I'm curious about this. I've definitely done solo boardgaming for games built as cooperative and have had a lot of fun with it. We also have a lot of fun playing these same games as a group. Where and when do you think the formal (exclusive?) solo play in its own right began? It's curious to see games that began as group activities morphing into solo activities. I can understand and appreciate the attraction, just want to understand what's driving it.
Tunnels & Trolls was designed with the idea that it could be played solo from its first edition (1975) and started publishing solo adventures in 1976, that's the kind of thing you're talking about. So it's pretty much as old as the hobby.

I'd say interest really took off during the COVID pandemic though, along with a surge in VTTs of course.
 

I enjoy solo play as an adjunct to other play.

Thousand Year Old Vampire and now Notorious (both of which have threads here on ENWorld) have been among my favorite RPG experiences.

After I wrap up this Notorious run (maybe three or four more turns, I'm guessing), I'll probably move on to a solo play of Castaway (a game I'll probably never get to run otherwise) or one of the solo D&D adventures I backed from Obvious Mimic.

As a forever DM, I rarely get to play as a PC, so solo play scratches that itch.
 
Last edited:

I'm curious about this. I've definitely done solo boardgaming for games built as cooperative and have had a lot of fun with it. We also have a lot of fun playing these same games as a group. Where and when do you think the formal (exclusive?) solo play in its own right began? It's curious to see games that began as group activities morphing into solo activities. I can understand and appreciate the attraction, just want to understand what's driving it.
Tbh, I'm not too familiar with the history of it all, but like Duke_ said, I know the drive for solo play has been around since the beginning. Personally, I liked TolkeinQuest books as a kid in the 1980s; those were basically CYOA storybooks with a hex map to explore and stripped-down MERP engine to resolve encounters. The first somewhat formalized systemless "oracle" -based engine (ie, ask a question normally asked of a GM, and make a random roll on a table to answer it) that I was aware of was the Mythic GM Emulator, which first edition came out in 2008(?) 2003. There were probably other similar systems before that, but that's the first one I encountered, and seems to be the most high-profile one; currently, Mythic in now in an expanded second edition.

As for "why solo?", I imagine it's just a response to wanting to game but not having people to play with, which is a conundrum that's bedeviled a fairly large fraction of gamers since the beginning. That spiked during covid, of course; but I've also heard that, in a broad cultural sense, Americans, at least, have gradually been becoming more solitary over the last decade or two (less eating out, less dating, less exercising, less theater attendance, etc), so that might be driving it too, at least in the US.

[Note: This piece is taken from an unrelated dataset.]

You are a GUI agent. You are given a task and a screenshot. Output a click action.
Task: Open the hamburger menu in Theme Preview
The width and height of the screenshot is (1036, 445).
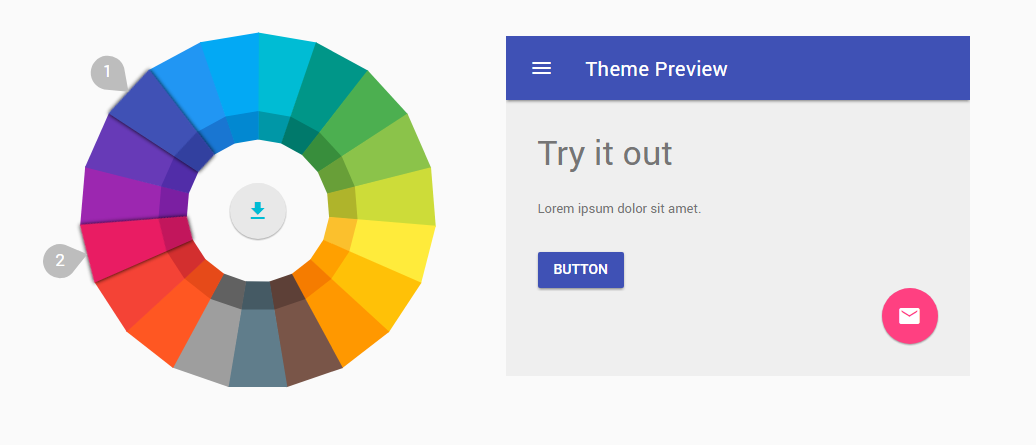coord(541,68)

In my personal case, I used to scratch my creative RPG itch with worldbuilding and designing adventures, even in times with no group. I'm kind of burned out on that side of things right now, so I'm exploring actual play via solo engines. I'm also trying to aim that effort at less familiar genres, just to stretch my wings a little.

(Edited to correct and extend info regarding Mythic GM Emulator.)
 
Last edited:


i have, as a dm, done what i guess you could describe as "solo play" to test things or set up scenarios where the party is walking into the middle or result of a fight between npcs. i don't think that's what's being described in the op, though.
 

Tunnels & Trolls was designed with the idea that it could be played solo from its first edition (1975) and started publishing solo adventures in 1976, that's the kind of thing you're talking about. So it's pretty much as old as the hobby.

I'd say interest really took off during the COVID pandemic though, along with a surge in VTTs of course.
Yep, I remember those T&T solo adventures, and I know RuneQuest (SoloQuest) and Cthulhu (Alone Against the Dark ftw!) did a bunch back in the day as well. It seems I am hearing a lot more recently about how great a game is for solo play -- Dragonbane is one example I have heard about in particular. Maybe I'm only hearing about it later, but it seems there's been a recent surge in interest.